Data START

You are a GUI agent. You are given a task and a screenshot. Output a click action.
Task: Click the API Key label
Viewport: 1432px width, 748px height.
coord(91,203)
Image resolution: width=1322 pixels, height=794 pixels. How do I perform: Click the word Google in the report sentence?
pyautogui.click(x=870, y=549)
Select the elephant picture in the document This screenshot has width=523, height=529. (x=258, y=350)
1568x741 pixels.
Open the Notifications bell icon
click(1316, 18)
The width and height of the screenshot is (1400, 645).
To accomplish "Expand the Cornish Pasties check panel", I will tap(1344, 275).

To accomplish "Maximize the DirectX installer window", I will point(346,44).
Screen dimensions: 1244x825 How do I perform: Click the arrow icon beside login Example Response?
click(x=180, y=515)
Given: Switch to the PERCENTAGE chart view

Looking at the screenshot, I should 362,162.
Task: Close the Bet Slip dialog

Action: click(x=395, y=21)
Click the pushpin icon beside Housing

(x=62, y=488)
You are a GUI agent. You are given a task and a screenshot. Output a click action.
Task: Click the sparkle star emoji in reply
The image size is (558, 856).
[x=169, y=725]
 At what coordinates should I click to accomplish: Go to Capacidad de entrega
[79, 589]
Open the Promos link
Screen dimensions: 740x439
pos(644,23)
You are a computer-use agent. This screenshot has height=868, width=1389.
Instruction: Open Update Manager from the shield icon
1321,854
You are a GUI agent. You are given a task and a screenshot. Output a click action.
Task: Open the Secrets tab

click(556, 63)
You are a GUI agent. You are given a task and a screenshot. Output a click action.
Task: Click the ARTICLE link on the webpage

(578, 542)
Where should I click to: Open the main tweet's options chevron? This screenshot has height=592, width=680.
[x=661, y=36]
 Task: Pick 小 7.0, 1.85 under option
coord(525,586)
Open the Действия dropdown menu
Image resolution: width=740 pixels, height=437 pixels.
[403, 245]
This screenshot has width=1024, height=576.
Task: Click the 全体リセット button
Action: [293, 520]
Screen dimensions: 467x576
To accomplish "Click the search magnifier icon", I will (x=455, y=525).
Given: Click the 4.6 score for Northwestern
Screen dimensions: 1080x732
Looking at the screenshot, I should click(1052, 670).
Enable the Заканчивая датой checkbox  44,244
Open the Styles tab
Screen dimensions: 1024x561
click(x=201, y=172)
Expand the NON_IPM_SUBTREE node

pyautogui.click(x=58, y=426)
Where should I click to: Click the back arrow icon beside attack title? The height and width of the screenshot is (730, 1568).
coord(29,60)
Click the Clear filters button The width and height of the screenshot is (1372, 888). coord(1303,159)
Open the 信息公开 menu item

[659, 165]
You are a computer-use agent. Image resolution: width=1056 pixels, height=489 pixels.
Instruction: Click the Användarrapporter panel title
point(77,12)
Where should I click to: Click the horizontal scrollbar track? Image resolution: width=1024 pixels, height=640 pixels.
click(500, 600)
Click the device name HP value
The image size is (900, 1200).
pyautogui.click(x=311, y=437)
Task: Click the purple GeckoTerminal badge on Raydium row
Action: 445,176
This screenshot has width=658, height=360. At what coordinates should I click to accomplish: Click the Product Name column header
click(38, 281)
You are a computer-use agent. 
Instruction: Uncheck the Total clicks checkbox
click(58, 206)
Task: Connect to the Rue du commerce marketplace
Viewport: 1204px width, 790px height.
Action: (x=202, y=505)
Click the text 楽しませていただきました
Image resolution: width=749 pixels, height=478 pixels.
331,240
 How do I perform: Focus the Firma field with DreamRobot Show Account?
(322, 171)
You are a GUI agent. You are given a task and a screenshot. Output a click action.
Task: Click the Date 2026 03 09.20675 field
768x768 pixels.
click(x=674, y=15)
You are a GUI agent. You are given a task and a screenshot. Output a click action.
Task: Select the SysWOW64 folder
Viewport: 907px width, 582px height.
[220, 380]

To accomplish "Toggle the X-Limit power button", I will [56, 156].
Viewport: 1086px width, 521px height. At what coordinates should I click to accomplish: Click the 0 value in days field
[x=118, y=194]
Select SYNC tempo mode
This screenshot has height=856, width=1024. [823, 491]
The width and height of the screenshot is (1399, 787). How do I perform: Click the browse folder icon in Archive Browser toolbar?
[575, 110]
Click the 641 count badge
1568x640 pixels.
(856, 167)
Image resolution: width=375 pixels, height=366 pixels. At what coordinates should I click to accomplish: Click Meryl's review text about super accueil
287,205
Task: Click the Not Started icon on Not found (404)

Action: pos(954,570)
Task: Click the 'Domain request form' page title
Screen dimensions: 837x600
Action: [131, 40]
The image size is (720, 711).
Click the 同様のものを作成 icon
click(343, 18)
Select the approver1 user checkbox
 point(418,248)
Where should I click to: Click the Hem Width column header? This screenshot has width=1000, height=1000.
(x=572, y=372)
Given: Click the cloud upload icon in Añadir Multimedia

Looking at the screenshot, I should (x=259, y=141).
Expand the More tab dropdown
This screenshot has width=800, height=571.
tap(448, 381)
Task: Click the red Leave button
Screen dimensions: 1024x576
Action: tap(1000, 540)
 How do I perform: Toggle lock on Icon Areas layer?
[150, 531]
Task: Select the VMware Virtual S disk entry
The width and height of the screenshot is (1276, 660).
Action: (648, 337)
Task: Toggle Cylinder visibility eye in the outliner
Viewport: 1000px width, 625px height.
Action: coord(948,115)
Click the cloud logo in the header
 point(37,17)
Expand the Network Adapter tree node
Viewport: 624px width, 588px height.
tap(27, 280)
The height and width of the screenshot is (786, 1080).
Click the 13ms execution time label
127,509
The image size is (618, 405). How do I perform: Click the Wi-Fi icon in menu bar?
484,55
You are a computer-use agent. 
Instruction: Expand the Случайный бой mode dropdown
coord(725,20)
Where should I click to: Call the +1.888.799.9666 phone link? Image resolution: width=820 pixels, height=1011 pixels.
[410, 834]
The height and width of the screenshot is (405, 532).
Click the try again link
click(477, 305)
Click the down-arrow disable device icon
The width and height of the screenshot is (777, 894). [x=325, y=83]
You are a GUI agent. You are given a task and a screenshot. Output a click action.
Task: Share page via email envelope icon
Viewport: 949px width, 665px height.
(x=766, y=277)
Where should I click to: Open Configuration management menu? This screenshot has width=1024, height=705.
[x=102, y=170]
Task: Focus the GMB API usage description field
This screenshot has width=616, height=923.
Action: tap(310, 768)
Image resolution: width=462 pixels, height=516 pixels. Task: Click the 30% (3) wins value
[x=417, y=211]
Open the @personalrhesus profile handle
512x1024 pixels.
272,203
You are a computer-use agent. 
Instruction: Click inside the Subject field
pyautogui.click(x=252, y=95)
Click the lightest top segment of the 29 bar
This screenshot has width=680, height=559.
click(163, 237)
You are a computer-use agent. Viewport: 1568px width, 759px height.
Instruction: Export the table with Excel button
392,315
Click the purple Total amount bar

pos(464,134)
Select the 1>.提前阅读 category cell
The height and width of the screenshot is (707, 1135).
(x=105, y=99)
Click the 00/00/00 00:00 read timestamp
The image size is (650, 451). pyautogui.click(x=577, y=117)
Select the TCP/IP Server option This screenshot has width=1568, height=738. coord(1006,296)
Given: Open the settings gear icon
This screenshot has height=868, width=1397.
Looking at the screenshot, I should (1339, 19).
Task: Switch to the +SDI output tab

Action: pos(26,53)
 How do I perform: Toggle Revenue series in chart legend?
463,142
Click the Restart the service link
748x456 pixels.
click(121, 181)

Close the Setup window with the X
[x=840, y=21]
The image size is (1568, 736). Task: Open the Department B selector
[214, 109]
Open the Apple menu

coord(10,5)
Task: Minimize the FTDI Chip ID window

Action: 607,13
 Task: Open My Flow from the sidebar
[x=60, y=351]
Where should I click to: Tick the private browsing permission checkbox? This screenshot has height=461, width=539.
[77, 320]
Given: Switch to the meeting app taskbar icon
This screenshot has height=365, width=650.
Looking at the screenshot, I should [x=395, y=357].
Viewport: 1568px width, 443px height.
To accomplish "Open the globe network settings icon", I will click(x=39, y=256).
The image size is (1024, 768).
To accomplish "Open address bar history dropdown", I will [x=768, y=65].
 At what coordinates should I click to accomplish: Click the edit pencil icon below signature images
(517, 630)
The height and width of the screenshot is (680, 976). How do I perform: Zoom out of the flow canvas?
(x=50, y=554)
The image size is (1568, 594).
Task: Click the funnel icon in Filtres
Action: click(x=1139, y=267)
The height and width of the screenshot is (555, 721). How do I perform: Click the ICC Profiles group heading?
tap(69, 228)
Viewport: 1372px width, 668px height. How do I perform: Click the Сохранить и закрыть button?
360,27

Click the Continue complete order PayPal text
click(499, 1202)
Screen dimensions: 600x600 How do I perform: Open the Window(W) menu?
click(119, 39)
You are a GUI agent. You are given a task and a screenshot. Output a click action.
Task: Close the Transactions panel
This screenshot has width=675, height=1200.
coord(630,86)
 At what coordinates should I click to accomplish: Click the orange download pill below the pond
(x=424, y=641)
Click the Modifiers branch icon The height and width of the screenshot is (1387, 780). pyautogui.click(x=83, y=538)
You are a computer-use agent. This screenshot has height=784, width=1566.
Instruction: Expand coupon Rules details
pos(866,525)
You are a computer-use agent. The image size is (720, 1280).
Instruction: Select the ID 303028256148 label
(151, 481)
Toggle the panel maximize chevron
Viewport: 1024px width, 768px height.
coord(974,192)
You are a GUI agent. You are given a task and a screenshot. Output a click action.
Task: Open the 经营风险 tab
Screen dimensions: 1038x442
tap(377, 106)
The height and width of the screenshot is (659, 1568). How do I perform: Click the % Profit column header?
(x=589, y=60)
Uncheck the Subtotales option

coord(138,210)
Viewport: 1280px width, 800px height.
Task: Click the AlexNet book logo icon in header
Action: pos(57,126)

Data END

— Problem to solve —
Return each line from the entries above that includes "will".

— Exercise answer —
To accomplish "Expand the Cornish Pasties check panel", I will tap(1344, 275).
To accomplish "Maximize the DirectX installer window", I will point(346,44).
To accomplish "Click the search magnifier icon", I will (x=455, y=525).
To accomplish "Toggle the X-Limit power button", I will [56, 156].
To accomplish "Open the globe network settings icon", I will click(x=39, y=256).
To accomplish "Open address bar history dropdown", I will [x=768, y=65].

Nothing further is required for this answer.